The change will remove what the city’s legal counsel on Wednesday called an “extra layer of protection” for minority groups beyond what federal and state laws offer.
The debate over the city’s long-standing anti-discrimination rules started with a Facebook post, the Sandpoint Reader reported. In October, a YMCA lifeguard posted that she had seen “a man semi-dressed ... as a woman” using the facility’s women’s locker room. The YMCA and the Sandpoint police told the lifeguard that this was permitted because the city’s ordinance allowed people to “use the locker room that aligns with their gender identity.”
The post unleashed a “torrent” of responses from the community, the Reader reported, about whether the rule was treating all members, including transgender individuals, fairly — or whether it was endangering cisgender women in shared changing-room spaces like the YMCA’s.
During Wednesday’s meeting, Grimm argued that deliberations over such issues are “complex civil rights questions that, in my opinion, belong to the state or federal law.”
“I believe it’s inappropriate for the city of Sandpoint to insert itself into intimate spaces where privacy norms, safety expectation and long-standing social boundaries already exist,” he said.
Many of those who supported the repeal spoke about their desire to protect women from sexual harassment or assault.

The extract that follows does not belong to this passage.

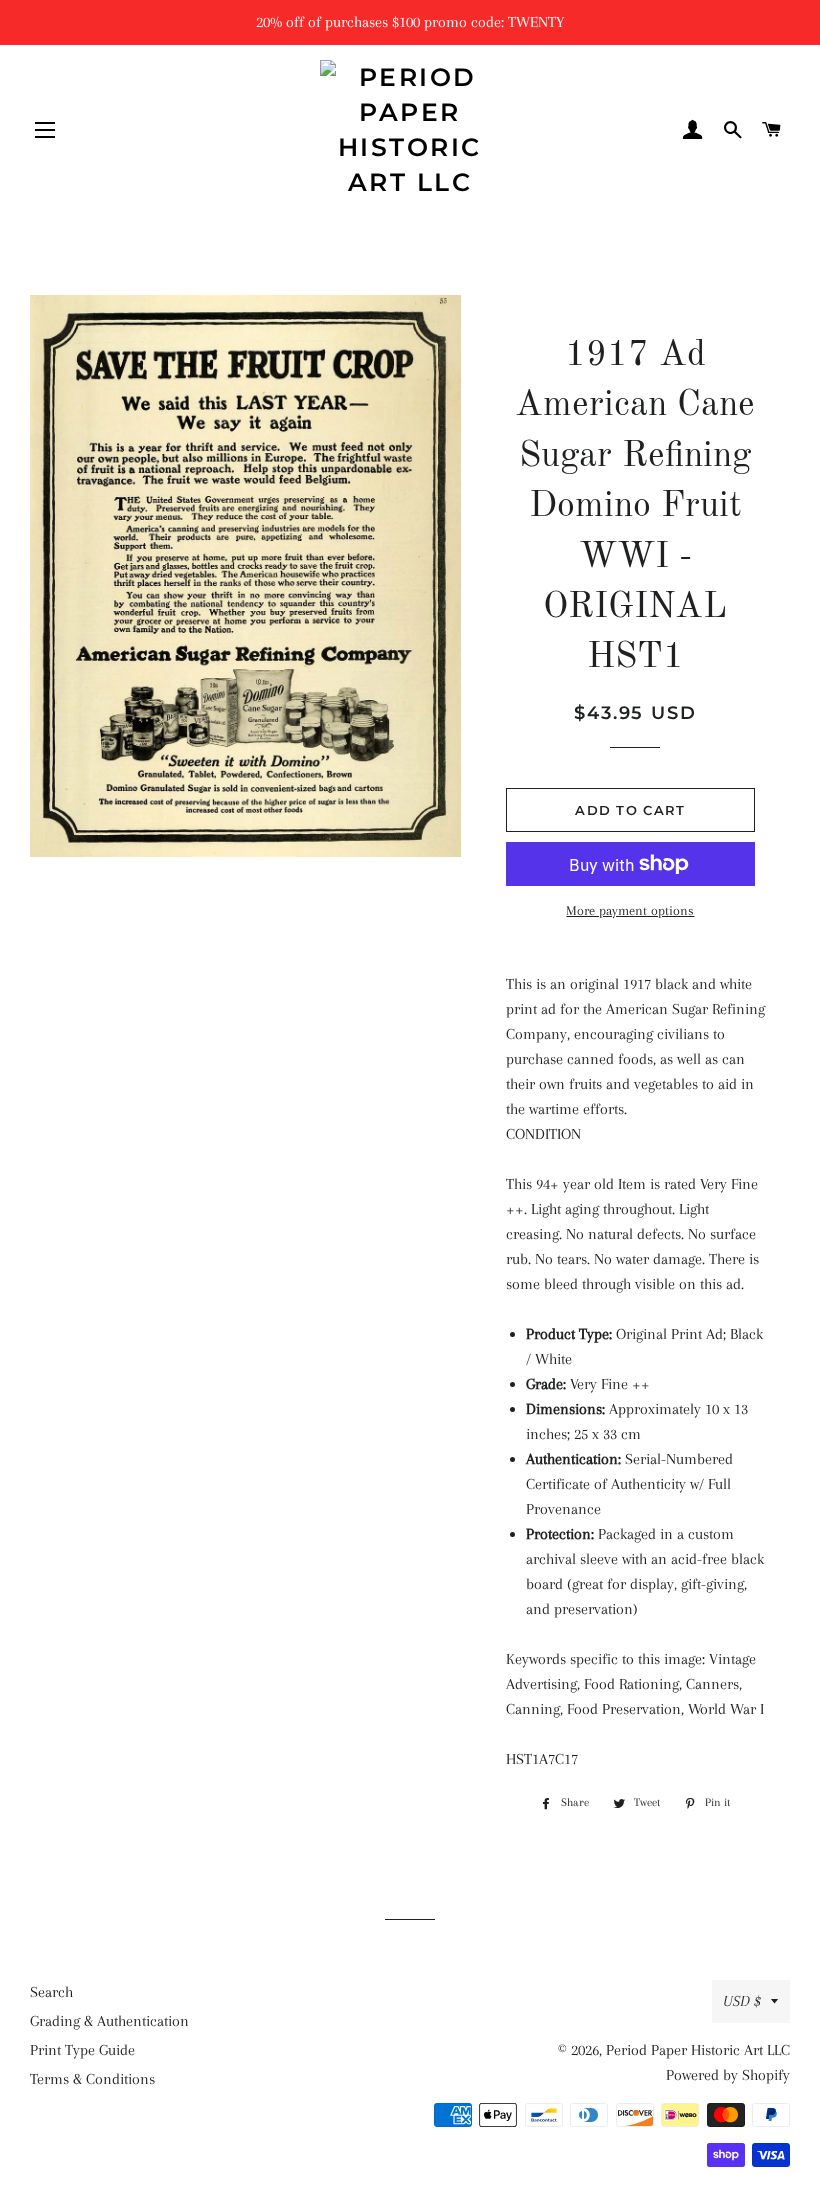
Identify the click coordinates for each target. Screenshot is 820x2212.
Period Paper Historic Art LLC (698, 2050)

City Council Member Kyle Schreiber said he takes those concerns “very seriously” — but that the focus on transgender individuals’ use of one locker room or another is misplaced.

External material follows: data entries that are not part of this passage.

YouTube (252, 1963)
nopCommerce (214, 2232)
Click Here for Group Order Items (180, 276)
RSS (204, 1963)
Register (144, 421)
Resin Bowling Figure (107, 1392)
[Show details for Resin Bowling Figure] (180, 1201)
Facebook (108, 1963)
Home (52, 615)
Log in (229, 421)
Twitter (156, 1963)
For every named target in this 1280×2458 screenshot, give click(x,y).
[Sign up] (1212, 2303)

“It seems like every other day there’s another article in our local paper about a sexual predator,” he said Wednesday. “Here’s the thing, though. None of those incidents involved a man dressed as a woman in order to gain access to his victims. I couldn’t find a single one.”
It was a sentiment echoed by Mistie DelliCarpini-Tolman, the Idaho director for Planned Parenthood Alliance Advocates, who called the fears raised about locker room use “manufactured.”
“The city council was persuaded by fear and misinformation,” she said in a Friday news release. “Sandpoint is now a bellwether for how quickly established rights can be undone when misinformation and political pressure go unchecked.”